My older sister was explaining why her husband Arthur had refused to attend any more sessions of the local dementia group. “He seemed to enjoy it at first but then announced that he was not going again because there were always new people there.”

Now, although I sympathise with my sister’s predicament and hugely admire the manner in which she devotes so much her own life to caring for someone who is so evidently incapable of caring for himself, I can’t ever bring myself to tell her that there are some aspects of her spouse’s condition that I almost relish. For a start, he’s such a fine storyteller. Whenever our family gets together at a hotel for an awkward celebration of a birthday or a Christmas, I know that Arthur will cut through the usual chit-chat with a lengthy story from his Liverpool childhood.

He needs no prompter: “You know something, Laurence. In the old days I used to race cars in Bootle. We had a racetrack near the docks. A whole crowd of us. Mostly scrap cars. The rules allowed you to crash into each other. And, Laurence, I was a top driver. You should have seen us. Going hell for leather. Really big time drivers started there. Stirling Moss used to come some weekends.”

It doesn’t matter much to me that there were never thousands of people watching Arthur racing his scrap car or that Strling Moss never went near the Gladstone Dock. I know very well from my sister that whenever Arthur can’t remember, he simply confabulates. Makes things up. That may well be a symptom of dementia but it’s also the mark of any good storyteller, and a welcome antidote to the usual familial chat about the weather and the price of butter.

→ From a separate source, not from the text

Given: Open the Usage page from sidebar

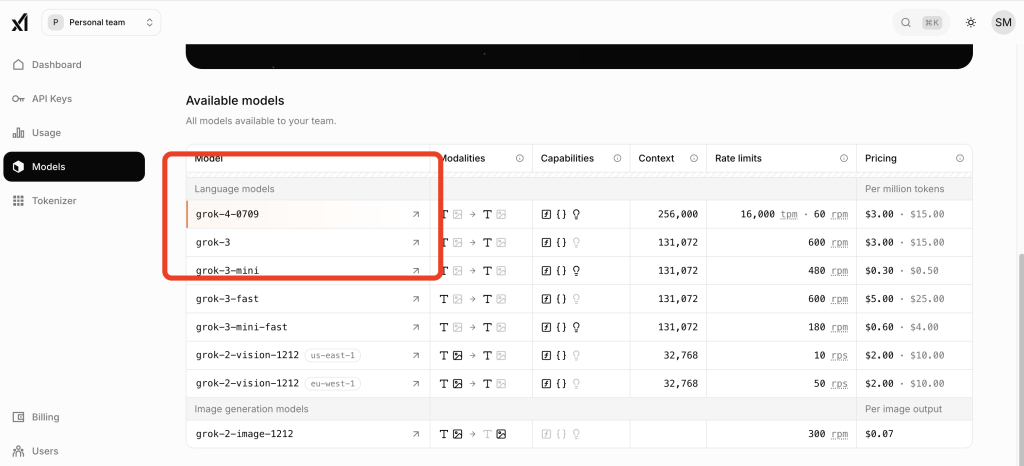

There’s another unexpected bonus. When I get home from these outings, I’m moved to examine how I cope with the oddities of my own memory. Why is it that I can remember holding hands with Jill Buxton in Sutton Park when I was six or seven years old – I can recall the blue skirt she was wearing and how she liked to make daisy chains – but have almost no distinct memories of the seven adult years I spent living with Louise? Freudian explanations hardly help. Although I can’t remember details of my life with Louise, I’m certain that it was never characterised by anything sufficiently disturbing to merit repression. But forgetting Louise, the sound of her voice or how we spent our evenings together is only one example of how my memory plays tricks.

Consider chronology. My memories no longer seem to have a beginning or an end. Instead, they arrive like clips from an otherwise forgotten film. I’m climbing a tree to find a kestrel’s nest. I’m stirring raspberry jam into a bowl of semolina. I’m running across a field to catch a train from Loughborough station. There’s no before or after to any of these scenes. They’re unprompted. Unbidden. Irrelevant.

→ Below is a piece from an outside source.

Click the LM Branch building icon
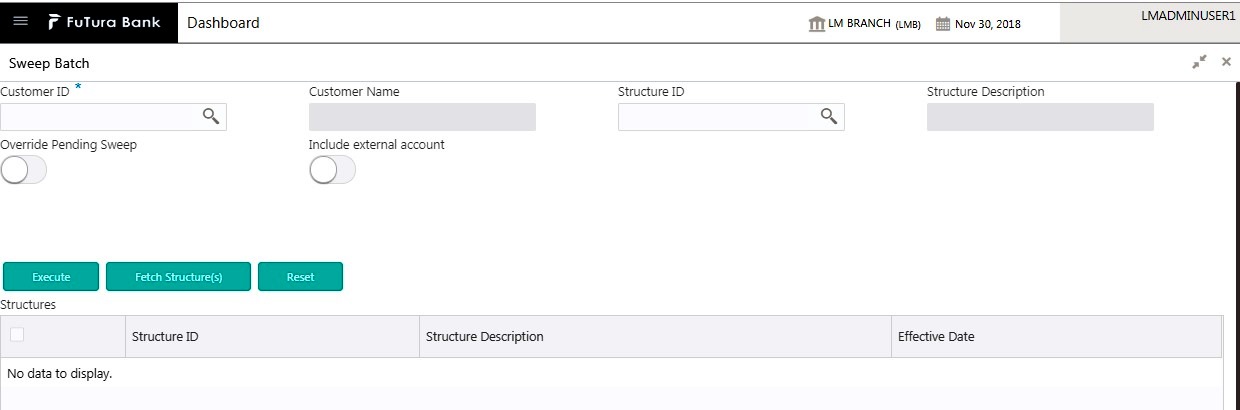 click(x=816, y=23)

“Have you ever been to Venice?” asks my partner one evening as we’re watching Dirk Bogarde dying in his Lido deckchair. “Oh yes, I was there for a month. Reading Ruskin. Looking at the Tintorettos.”

So far, so good. I’m remembering. But then the crunch questions. “What was it like? Was it wonderful?” And that’s when memory acts up again. Scenes come to mind: the Rialto Bridge. Ruskin’s house. Coffee at Florian’s in St Mark’s Square. But they lack any emotional colouring. Was I blissfully happy when I gazed at the Carpaccios in the Accademia or plunged into Aschenbachian gloom by the sight of tour parties queuing to climb the Campanile?

There’s little everyday psychology to explain these oddities of memory. A good memory is prized. A poor memory is to be regretted, even taken as an ominous precursor of dementia. There are no prizes for forgetting.

But Arthur, magnificently, contradicts such a melancholy diagnosis. He is, and always has been, a Liverpool FC supporter. He watches their every match on television and exults in every victory. “We’re winning. We’re winning,” he shouts as the Reds score an opening goal. That’s not, however, the limit. When Liverpool score again, he’s quite forgotten their earlier goal and can greet the second with all the rapturous enthusiasm of the first. Perhaps it’s the occasional benefits of wholesale forgetting that give so many otherwise cruel dementia jokes a strangely triumphant tinge. Doctor: “I’ve got some bad news. You have cancer and you have Alzheimer’s.” Old man: “Well, at least I don’t have cancer.”